Shadow's original rescuer writes, "I found out that the scene where he bites Cesar they had been working him up for an hour before they got that clip, turns out it is all about the show and not the dog. They deliberately bait the dogs to get them to react. We did contact the producers and I think they persuaded the woman to give Shadow back to the rescue, as she was determined to not give him back to us, she even refused to talk to the lady that runs the malamute rescue."
Fortunately, Shadow has recovered from his abusive treatment.
Quick-fix training techniques based on severe intimidation and various forms of psychological and physical abuse need to be removed from training protocols and our objections to these methods need to be louder than mere whispers behind closed doors. Shadow's saga, his very sad story, forces us to think about who we are, who they (other animals) are, and how we must treat them.
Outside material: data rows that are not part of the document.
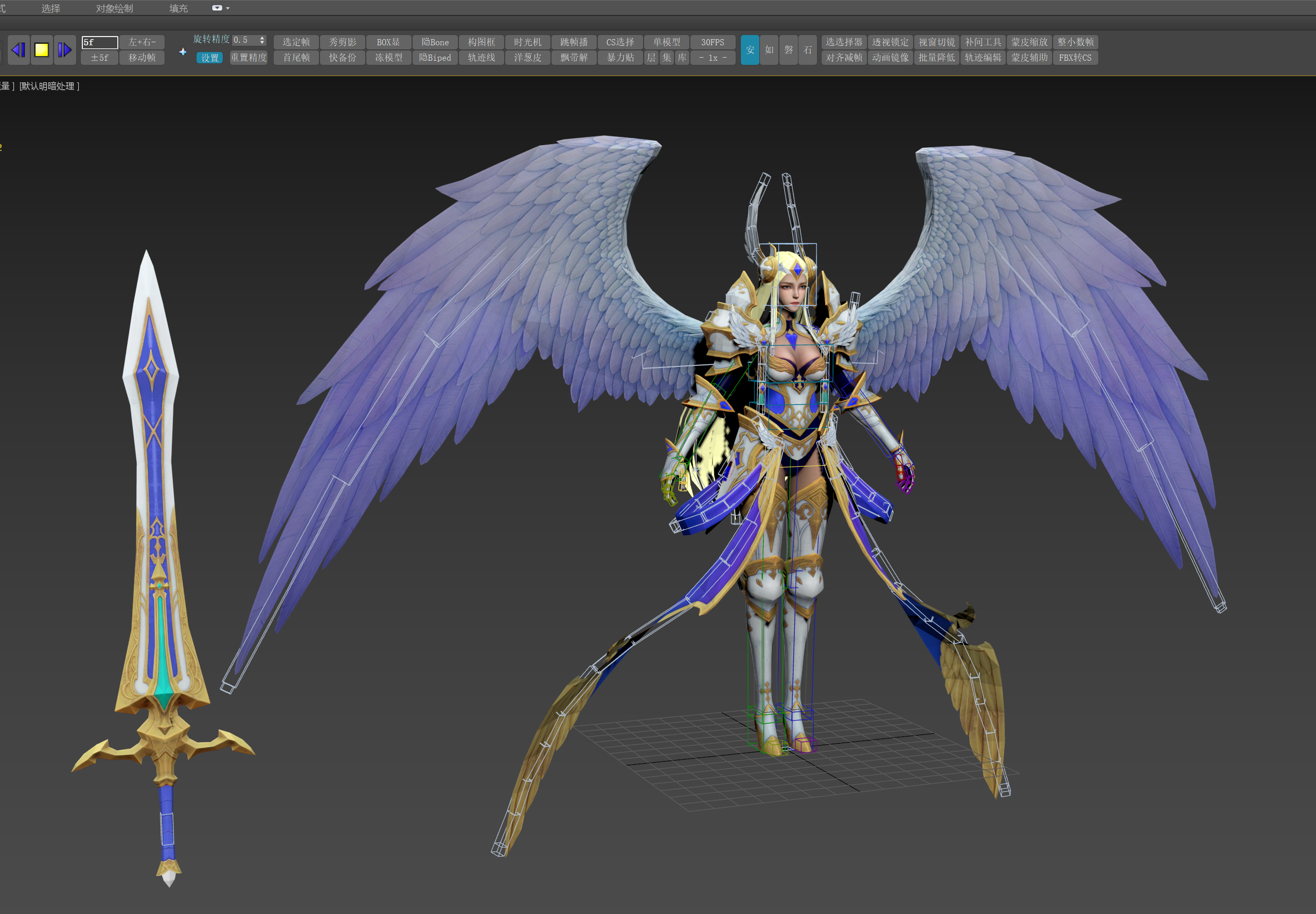Click the previous frame playback arrow

click(x=19, y=50)
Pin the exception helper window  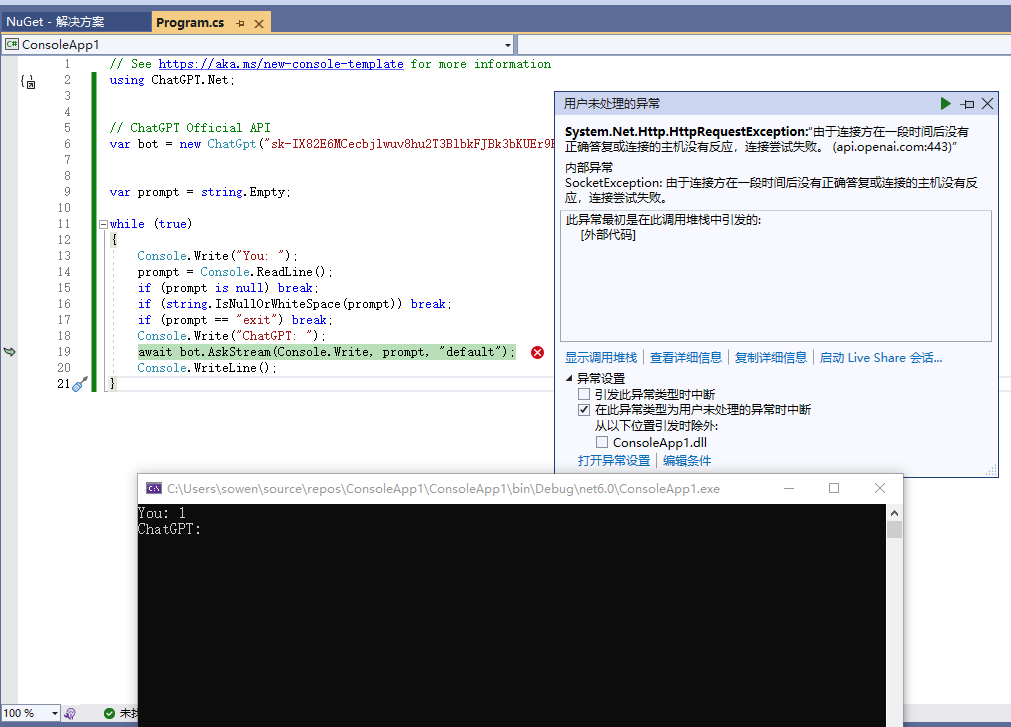pos(966,103)
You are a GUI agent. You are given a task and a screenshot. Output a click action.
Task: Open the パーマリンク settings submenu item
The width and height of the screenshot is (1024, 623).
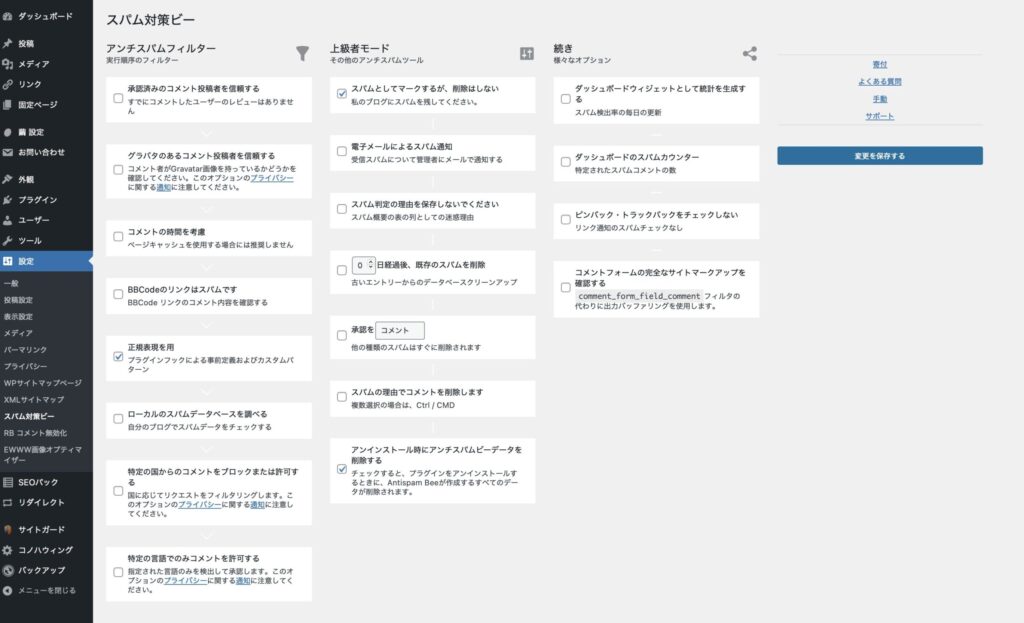pyautogui.click(x=25, y=350)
Dogs expect us to treat them with dignity and respect, and when they become challenging and try our patience, we must never ever forget that they are sentient beings who thoroughly depend on our goodwill. It's a dirty double-cross to intentionally abuse them and commit them to a life of fear. It's a betrayal of their trust that we will always have their best interests in mind. It also demeans us.
The hearts of our companion animals, like our own hearts, are fragile, so we must be gentle with them. Let's openly and graciously thank them for who they are, for their unfiltered love, and embrace their lessons in passion, compassion, empathy, devotion, respect, and love. Surely, we will never have any regrets by doing so, and much pure joy will come our way as we clear the path for deep and rich reciprocal relationships based on immutable trust with our companions and all other beings. Elliot Katz, founder of In Defense of Animals, suggests we drop the word "training" and start using the word "teaching." Training often becomes synonymous with "breaking." Training should not mean breaking their fragile hearts. Shadow is a very lucky dog.